Texto de origem:
VJ: Foi uma história muito engraçada. Com 17 anos eu estava morando em Nova Iorque. Como todo brasileiro naquela época, fazia de tudo: pintor e o que fosse. E uma vez consegui um trabalho de motorista de Limusine para um judeu multimilionário de Manhattan. Foi uma aventura, porque nem carta de motorista eu tinha. Com meu último dinheiro, comprei uma carta falsificada no Central Park e fui trabalhar de motorista. Eu tinha muito tempo vago, e nessas horas esse senhor pedia que eu fosse buscar caixas de vinho para organizar na sua adega. Então comecei a mexer na adega, apesar de nem beber vinho na época. Esse foi o meu primeiro contato com o vinho. Depois de 8 meses com ele, fui trabalhar em restaurante como ajudante de sommelier. E aí comecei a me apaixonar e estudar o vinho antes mesmo de tomar.
Quando voltei ao Brasil, começou o interesse pela carreira. Acho que o primeiro evento de vinho em que estive foi a feira da Associação Paulista de Supermercados (APAS), em São Paulo. Fui batendo nos estandes e um deles era o da Interfood, onde comecei a trabalhar. Fiquei quase 12 anos lá. E aí comecei a viajar muito, visitar fornecedores, sempre estudando. Fiz tudo quanto é curso, treinei equipes e formei sommeliers, trabalhei em vinícola, fui conhecendo e entrando nesse mundo.
Mas como falo, a minha descendência é libanesa. Então eu sempre fui um sommelier comercial, de degustar muito vinho. E acho que foi por isso que surgiu essa história do winehunter, porque sempre busquei vinhos que dariam certo no Brasil, por boca, preço e estilo. Então fui me especializando nisso. E sempre cultivei um relacionamento muito forte com os produtores. Esse mundo parece grande, mas é pequeno.
E foi assim, em 2012, que vim parar na Wine, onde a gente oficializou de vez a história do winehunter. O presidente da empresa, Rogério Salume, já conhecia o meu trabalho da Interfood e me chamou para fazer um portfólio na Wine. Quando entrei, a gente comprava 90% dos vinhos no mercado nacional e importava 10%. Hoje a gente importa 95% e compra só 5% no país. Ou seja, criamos um portfólio muito sólido para a Wine.
E neste trabalho, há cinco anos eu comando os clubes de assinatura da Wine. Quando assumi, era um único clube com 10 mil associados; hoje são seis clubes com 140 mil participantes. Ou seja, faço 72 clubes anuais, com vinhos diferentes. Somos dois winehunters: eu e o Manu Brandão, meu parceiro que mora na França. Tudo passa pela nossa boca. Degustamos em torno de 2 mil vinhos por ano. Tudo catalogado em caderninho, com marca. E eu tenho que entregar, porque isso já está vendido: 300 mil garrafas de vinho para cada um dos 12 meses do ano. E diferentes! O associado espera vinhos diferentes todo mês.
W: E qual o segredo para agradar tantos consumidores diferentes?

Dados fornecidos:
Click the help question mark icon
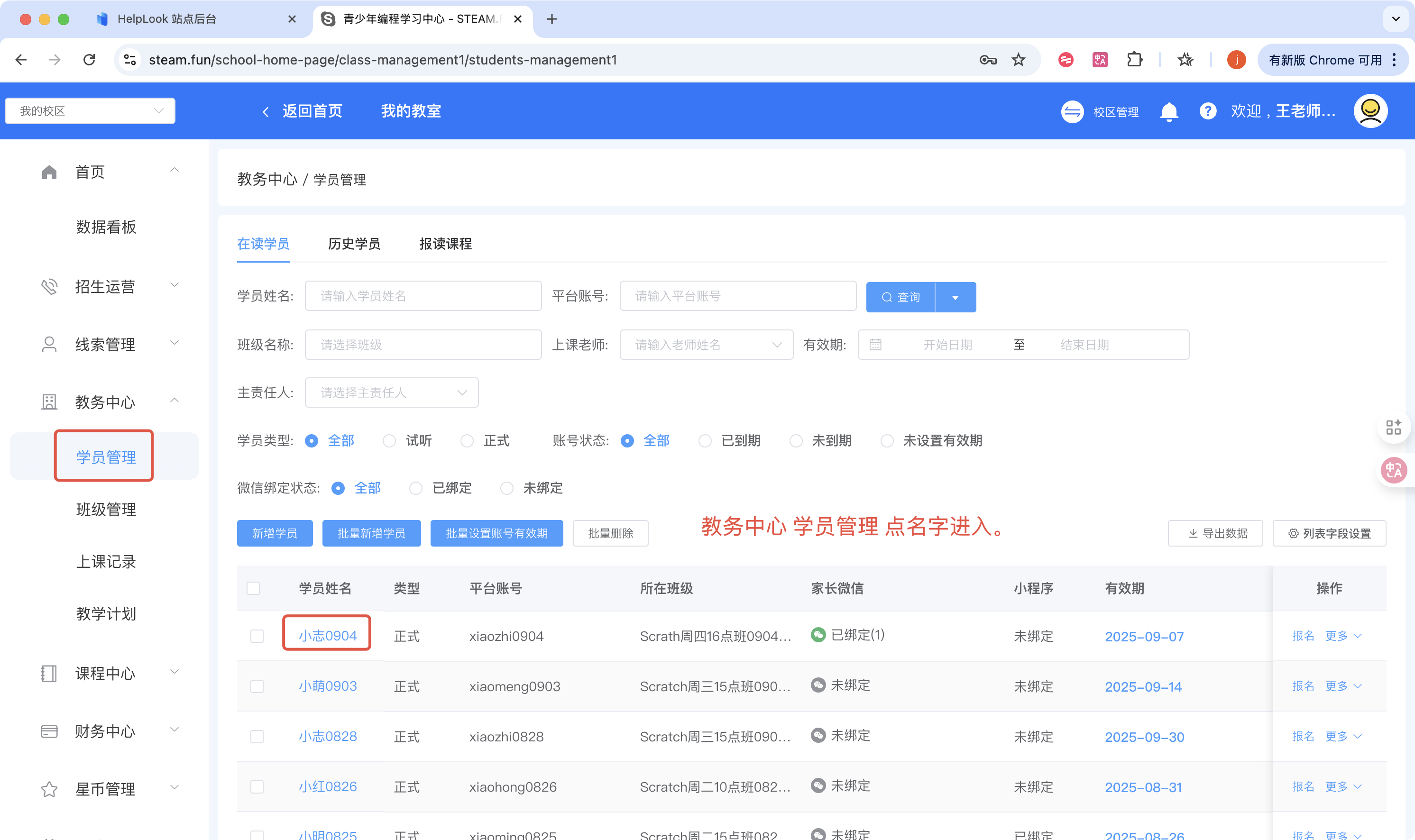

Questão 1:
Responda às perguntas abaixo com base na entrevista.
(a) Com quantos anos o entrevistado estava morando em Nova Iorque?
(b) Por quanto tempo ele trabalhou na Interfood?
(c) Quantos associados tinha o clube de assinatura da Wine quando ele assumiu o comando?
Questão 2: Liste todas as empresas e associações mencionadas pelo nome na entrevista.
Questão 3: Reproduza o trecho da entrevista de "Quando voltei ao" até "mas é pequeno.", sem nenhuma alteração.

Resposta correta 1:
(a) Com 17 anos.
(b) Quase 12 anos.
(c) 10 mil associados.

Resposta correta 2:
- Associação Paulista de Supermercados (APAS)
- Interfood
- Wine

Resposta correta 3:
Quando voltei ao Brasil, começou o interesse pela carreira. Acho que o primeiro evento de vinho em que estive foi a feira da Associação Paulista de Supermercados (APAS), em São Paulo. Fui batendo nos estandes e um deles era o da Interfood, onde comecei a trabalhar. Fiquei quase 12 anos lá. E aí comecei a viajar muito, visitar fornecedores, sempre estudando. Fiz tudo quanto é curso, treinei equipes e formei sommeliers, trabalhei em vinícola, fui conhecendo e entrando nesse mundo.
Mas como falo, a minha descendência é libanesa. Então eu sempre fui um sommelier comercial, de degustar muito vinho. E acho que foi por isso que surgiu essa história do winehunter, porque sempre busquei vinhos que dariam certo no Brasil, por boca, preço e estilo. Então fui me especializando nisso. E sempre cultivei um relacionamento muito forte com os produtores. Esse mundo parece grande, mas é pequeno.